Le Cameroun, dont l’économie pèse plus de 40 % du PIB de la CEMAC, sera le premier bénéficiaire de cette stabilisation. En renforçant son système de santé, le pays améliore non seulement la protection de sa population active, mais aussi la confiance des investisseurs, notamment dans les secteurs à forte intensité de main-d’œuvre comme l’agro-industrie et les services.
Un ancrage institutionnel et diplomatique renforcé
Cette initiative conforte également la place du Cameroun dans la diplomatie économique régionale.
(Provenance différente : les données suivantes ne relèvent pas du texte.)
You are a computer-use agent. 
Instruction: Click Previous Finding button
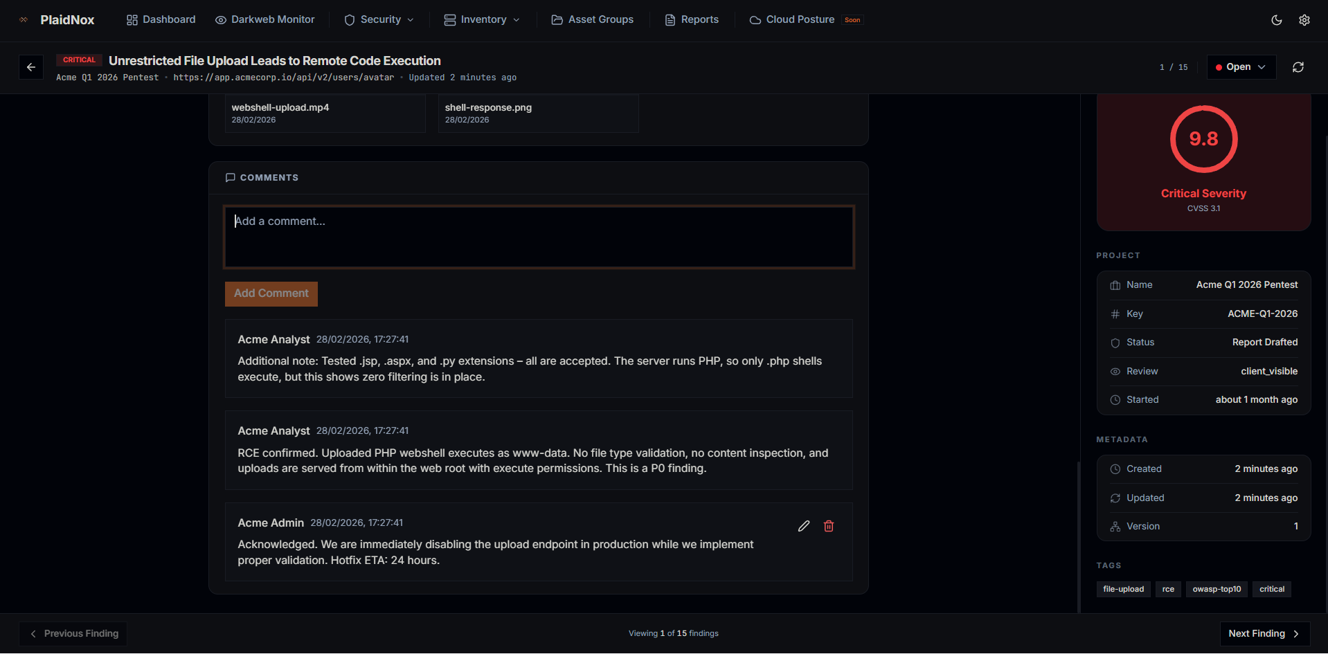(73, 633)
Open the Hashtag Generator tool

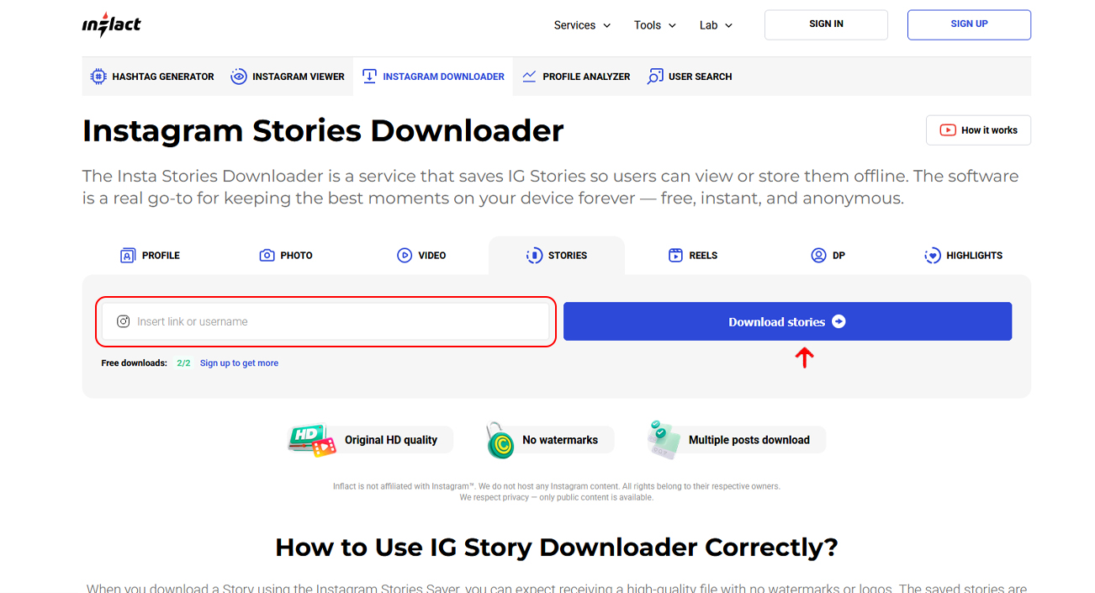(152, 77)
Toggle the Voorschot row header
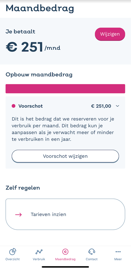The height and width of the screenshot is (269, 131). click(x=65, y=106)
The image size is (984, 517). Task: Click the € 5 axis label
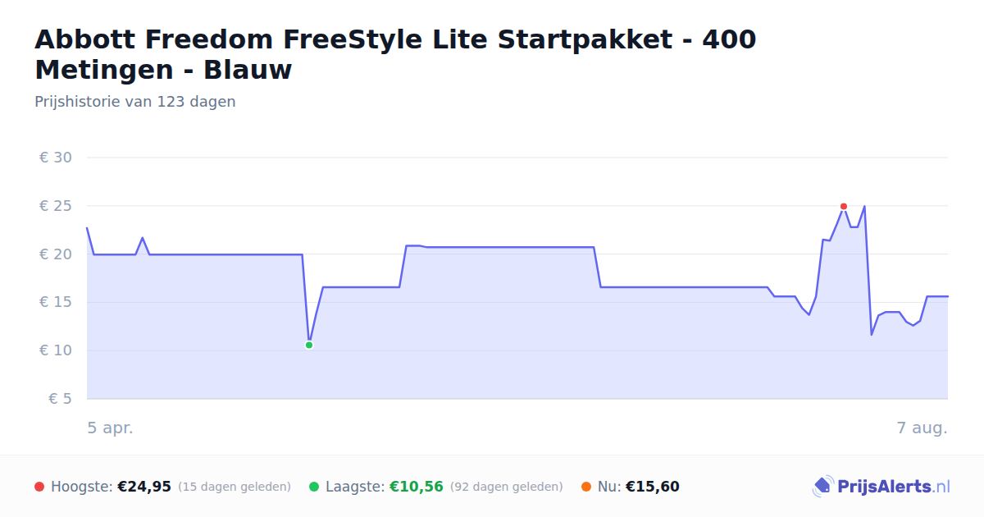point(61,399)
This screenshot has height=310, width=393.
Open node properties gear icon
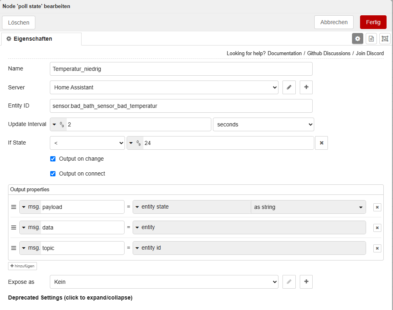(357, 39)
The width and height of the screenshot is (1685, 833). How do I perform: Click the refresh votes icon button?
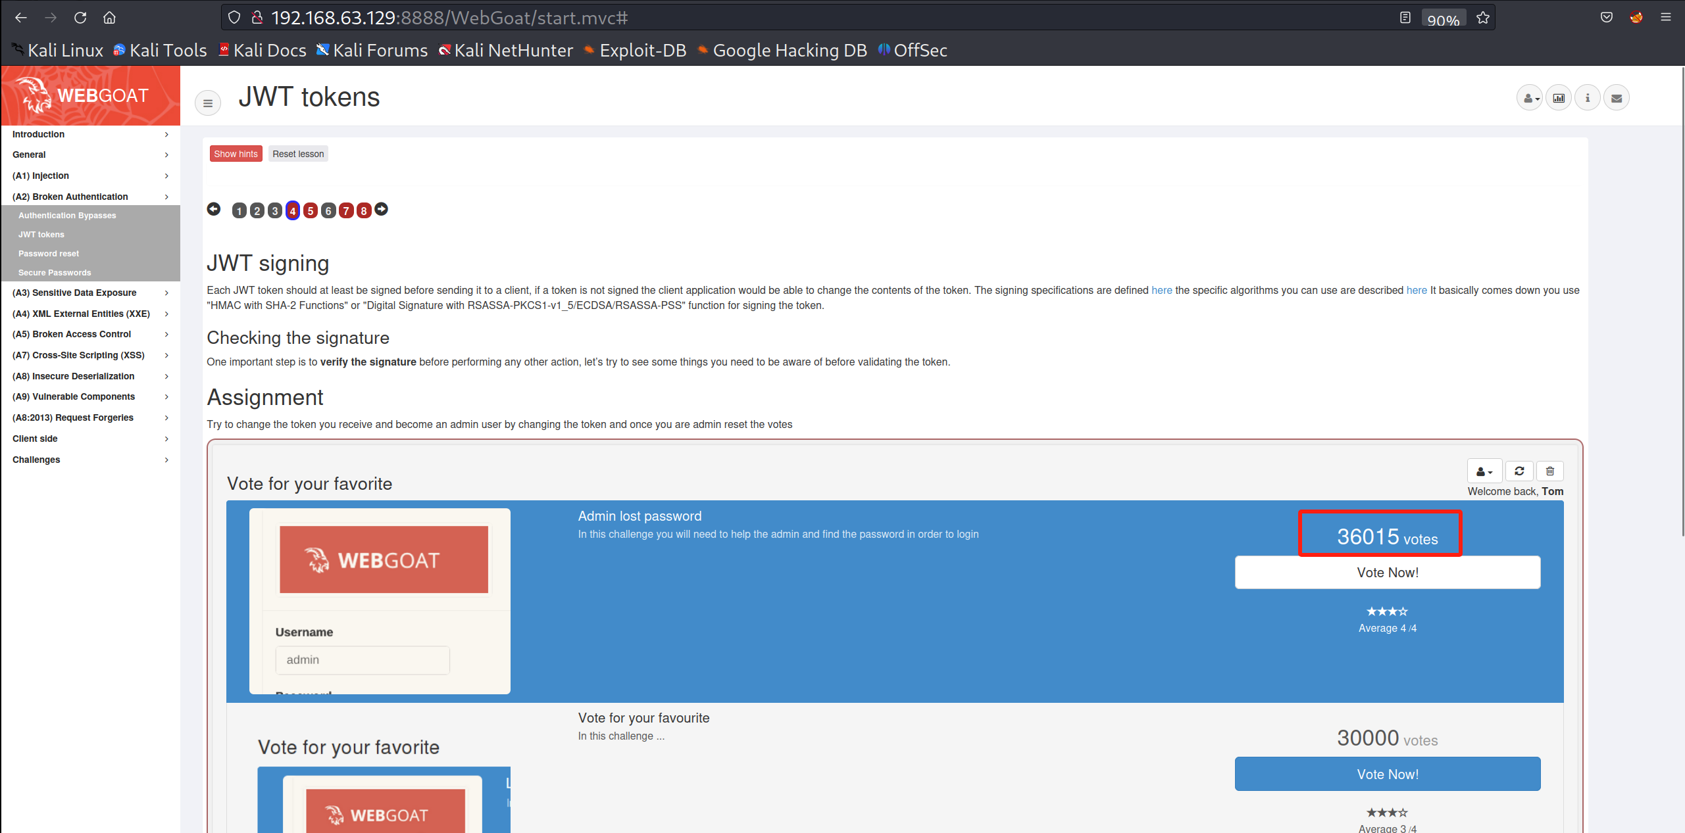(x=1519, y=471)
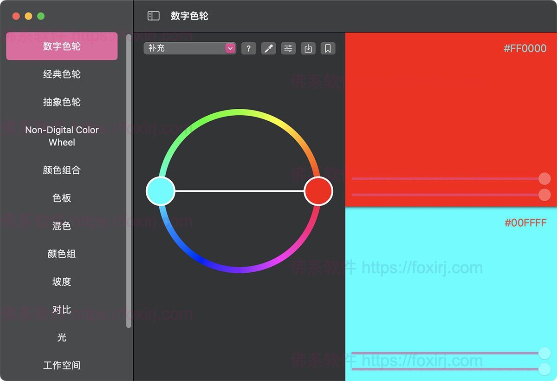Select 混色 in the sidebar
The height and width of the screenshot is (381, 557).
[62, 226]
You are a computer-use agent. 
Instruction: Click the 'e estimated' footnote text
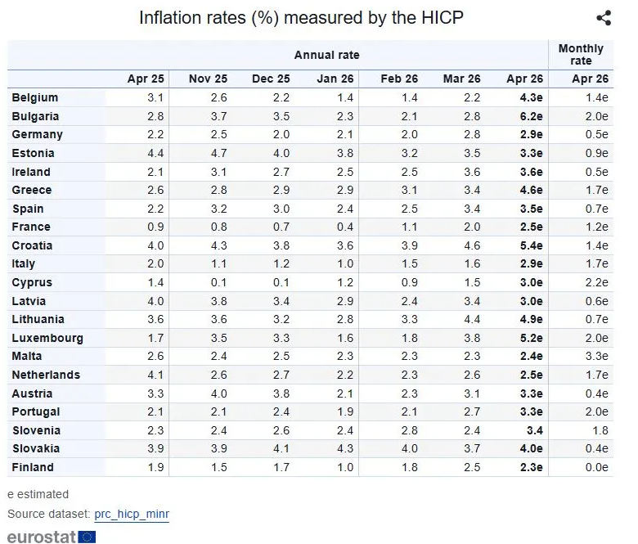coord(38,494)
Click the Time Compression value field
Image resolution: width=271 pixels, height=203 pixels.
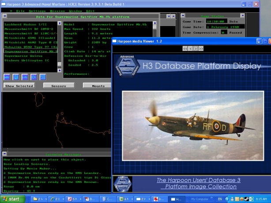click(x=224, y=32)
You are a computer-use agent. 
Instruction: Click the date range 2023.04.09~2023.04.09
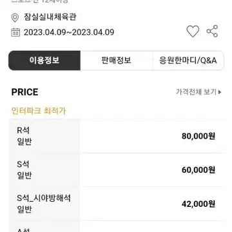(x=69, y=32)
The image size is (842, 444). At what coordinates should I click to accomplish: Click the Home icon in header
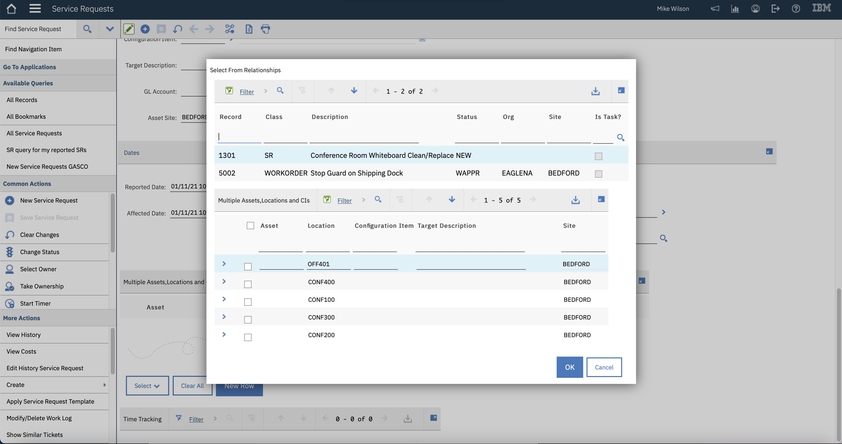pos(11,9)
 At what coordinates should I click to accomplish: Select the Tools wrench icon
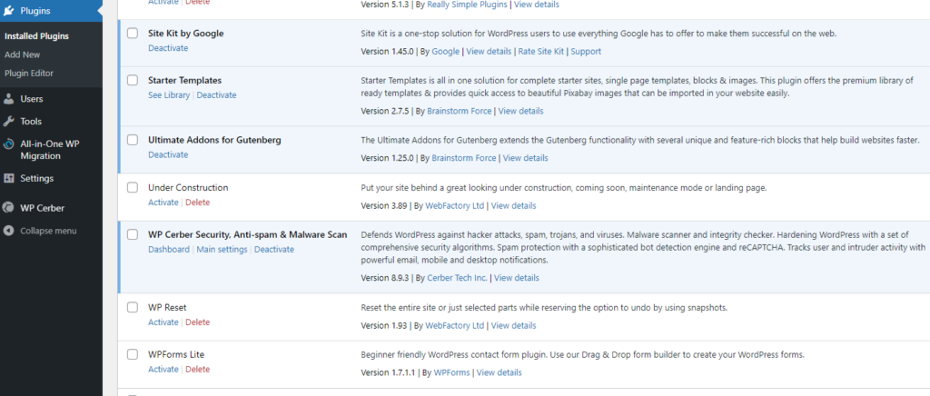click(9, 122)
En assumant la coordination d’un programme soutenu par la Banque mondiale, le pays consolide son influence institutionnelle au sein de la CEMAC et renforce sa crédibilité auprès des bailleurs internationaux.
Ce leadership s’inscrit dans une dynamique plus large, où la santé publique devient un levier de développement et de stabilité financière.
Selon des observateurs régionaux, la Banque mondiale cherche ainsi à faire du Cameroun un hub de la résilience institutionnelle en Afrique centrale, un rôle similaire à celui que la Côte d’Ivoire occupe en Afrique de l’Ouest.
Une stratégie pour un développement durable et inclusif
Le programme HeSP ne se limite pas à la gestion des crises sanitaires. Il ambitionne de renforcer le capital humain, en intégrant les femmes et les jeunes dans les politiques de résilience.
Le GFF mobilise notamment des ressources pour soutenir la santé maternelle et infantile, améliorer l’accès aux soins de base et réduire les inégalités dans les zones rurales.
Pour la CEMAC, cette enveloppe de 290 millions USD symbolise un nouveau modèle de coopération régionale, où le développement sanitaire devient un pilier de la stabilité macroéconomique et sociale.
le Cameroun sort renforcé de cette initiative. Il se positionne comme pilier régional de la santé et de la gouvernance financière, tout en tirant profit d’une dynamique d’investissement structurante.
Dans un contexte où la résilience sanitaire est désormais considérée comme un actif économique, le pays consolide son statut de locomotive de la CEMAC et de partenaire stratégique de la Banque mondiale.